In ogni caso, soprattutto per i nativi maschi di questi luoghi, Pasqua non era Pasqua se il Lunedì dell’Angelo non si tornava a confessarsi e fare la comunione alla Madonna, per poi adagiarsi sui praticelli circostanti e dare fondo alle provvigioni di salami, formaggi, uova sode, piconi e pizze dolci e con il formaggio approntate per l’occasione. Il tutto fra i ripetuti rintocchi della grande e vetusta campana, di cui si narravano storie e virtù mirabolanti.
Un tempo, forse fino ai primi anni sessanta, per quel giorno si organizzava una vera e propria festa (a luglio si teneva invece una fiera), e per i più piccoli era tutto un fare a “scoccetta” con le uova, mentre per i grandi erano gare a non finire di morra, con un impeto di numeri gridati e movenze così teatrali delle braccia e dei corpi che da soli ti facevano capire quanto ardore e quanta passione animassero tutti questi uomini nati alle falde orientali del Monte Vettore e temprati alle dure fatiche dei pascoli, dei boschi, dei campi, delle cave di tufo e pozzolana nella campagna romana o, come papà, delle miniere di carbone del Belgio.
Comunque, tempo e condizioni delle strade permettendo, ancora per tutti gli anni settanta e ottanta, e buona parte anche dei novanta, la tradizione di festeggiare Pasquetta alla Madonna e far risuonare il più possibile i rintocchi del campanone nelle vallate circostanti venne devotamente portata avanti. Poi, vabbe’, come un po’ tutte le tradizioni di un tempo che fu, con i grandi diventati vecchi o già passati ad altra vita e i piccoli fattisi giovani e adulti generalmente con altro per la testa, anche in questo caso si è andati verso una devozione progressivamente minore.
Non che più di qualcuno non tornasse ancora alla Madonna, appena possibile, che fosse Pasquetta o Ferragosto o un altro giorno propizio, messa o non messa; la folla, l’allegria, l’energia e anche le vedute di un tempo erano però ormai un ricordo.
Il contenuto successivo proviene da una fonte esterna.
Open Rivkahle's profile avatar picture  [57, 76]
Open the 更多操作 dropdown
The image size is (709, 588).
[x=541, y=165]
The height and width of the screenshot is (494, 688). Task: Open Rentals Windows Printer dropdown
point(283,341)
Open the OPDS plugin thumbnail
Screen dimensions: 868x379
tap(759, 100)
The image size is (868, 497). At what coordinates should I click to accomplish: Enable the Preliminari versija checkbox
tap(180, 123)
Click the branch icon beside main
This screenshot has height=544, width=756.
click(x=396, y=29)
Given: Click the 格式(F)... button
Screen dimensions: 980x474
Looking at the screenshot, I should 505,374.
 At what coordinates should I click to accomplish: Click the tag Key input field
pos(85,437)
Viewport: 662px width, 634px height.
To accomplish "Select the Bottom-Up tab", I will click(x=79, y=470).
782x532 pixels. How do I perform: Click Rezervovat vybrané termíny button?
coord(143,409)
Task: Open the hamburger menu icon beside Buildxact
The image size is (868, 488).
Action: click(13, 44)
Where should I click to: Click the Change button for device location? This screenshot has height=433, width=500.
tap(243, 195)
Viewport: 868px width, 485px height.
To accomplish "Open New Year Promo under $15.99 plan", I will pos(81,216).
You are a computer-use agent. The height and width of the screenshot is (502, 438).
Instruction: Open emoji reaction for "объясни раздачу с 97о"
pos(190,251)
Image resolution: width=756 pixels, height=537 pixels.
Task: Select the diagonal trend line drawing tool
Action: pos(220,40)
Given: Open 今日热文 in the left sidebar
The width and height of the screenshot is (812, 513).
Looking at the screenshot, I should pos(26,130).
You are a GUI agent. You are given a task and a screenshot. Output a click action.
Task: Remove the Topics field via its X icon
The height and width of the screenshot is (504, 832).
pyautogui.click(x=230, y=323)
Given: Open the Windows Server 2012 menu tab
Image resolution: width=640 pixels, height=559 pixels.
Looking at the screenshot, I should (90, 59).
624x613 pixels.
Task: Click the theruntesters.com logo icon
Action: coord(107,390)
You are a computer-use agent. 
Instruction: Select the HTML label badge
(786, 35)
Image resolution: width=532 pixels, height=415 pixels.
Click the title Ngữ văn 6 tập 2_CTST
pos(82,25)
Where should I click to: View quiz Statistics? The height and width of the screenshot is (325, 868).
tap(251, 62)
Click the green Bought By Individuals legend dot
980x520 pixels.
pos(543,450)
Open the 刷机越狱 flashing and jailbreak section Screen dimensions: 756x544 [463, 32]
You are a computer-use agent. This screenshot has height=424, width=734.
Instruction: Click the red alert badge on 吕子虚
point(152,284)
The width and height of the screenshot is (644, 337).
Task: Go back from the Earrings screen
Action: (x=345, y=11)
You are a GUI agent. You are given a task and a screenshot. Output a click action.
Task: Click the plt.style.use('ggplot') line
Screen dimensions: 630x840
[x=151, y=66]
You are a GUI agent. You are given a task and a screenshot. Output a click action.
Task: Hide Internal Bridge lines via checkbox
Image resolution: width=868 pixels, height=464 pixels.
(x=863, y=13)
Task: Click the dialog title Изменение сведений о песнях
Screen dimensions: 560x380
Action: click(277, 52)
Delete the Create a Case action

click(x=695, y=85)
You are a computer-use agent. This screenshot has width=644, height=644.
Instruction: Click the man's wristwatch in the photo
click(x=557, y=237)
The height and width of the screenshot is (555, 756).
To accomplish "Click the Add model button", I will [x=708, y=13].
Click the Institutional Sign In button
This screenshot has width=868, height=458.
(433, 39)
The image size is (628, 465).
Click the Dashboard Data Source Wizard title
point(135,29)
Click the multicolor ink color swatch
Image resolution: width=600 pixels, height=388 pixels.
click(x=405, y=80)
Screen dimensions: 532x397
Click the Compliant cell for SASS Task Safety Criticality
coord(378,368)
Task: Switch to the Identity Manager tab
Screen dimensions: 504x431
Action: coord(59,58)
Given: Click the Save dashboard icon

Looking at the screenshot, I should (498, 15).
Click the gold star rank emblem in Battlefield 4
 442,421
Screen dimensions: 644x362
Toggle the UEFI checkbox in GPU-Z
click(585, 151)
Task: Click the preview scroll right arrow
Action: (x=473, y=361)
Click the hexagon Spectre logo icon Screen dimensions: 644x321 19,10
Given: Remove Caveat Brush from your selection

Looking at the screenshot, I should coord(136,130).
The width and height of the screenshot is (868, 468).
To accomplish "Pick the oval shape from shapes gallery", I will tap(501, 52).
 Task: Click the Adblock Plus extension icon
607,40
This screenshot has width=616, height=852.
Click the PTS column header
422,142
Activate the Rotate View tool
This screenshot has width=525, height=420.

Restava più che altro il richiamo atavico, il bisogno di onorare un simbolo tenuto in così alta considerazione da generazioni di montanari dei Sibillini.
Richiamo che resta forte anche oggi, in questo anno zero del post terremoto dell’Italia Centrale, con la chiesa di Santa Maria in Pantano per gran parte distrutta e la grande campana fortunatamente salvata ma non più in loco.
Papà difficilmente potrà sentire di nuovo quel suono, e ancor meno rivedere in piedi la chiesa che per anni lo vide salire con la sua prima Cinquecento (con non poca apprensione di chi restava a casa o lo accompagnava) per prendere Pasqua e rinverdire con i vecchi compaesani i ricordi delle mattane di quando erano giovani e con decisione e coraggio si apprestavano a prendere strade che, ognuno a suo modo, li avrebbero portati lontano, facendo davvero tanto, per sé e – più ancora – per i loro figli.
Un giorno, possibilmente non troppo in là negli anni, spero di poterlo fare io per lui: salire alla Madonna, in macchina ma meglio ancora a piedi, magari un Lunedì di Pasqua, allietandomi alla vista di una chiesa rimessa su e di una vetusta campana di nuovo in funzione, al suo posto.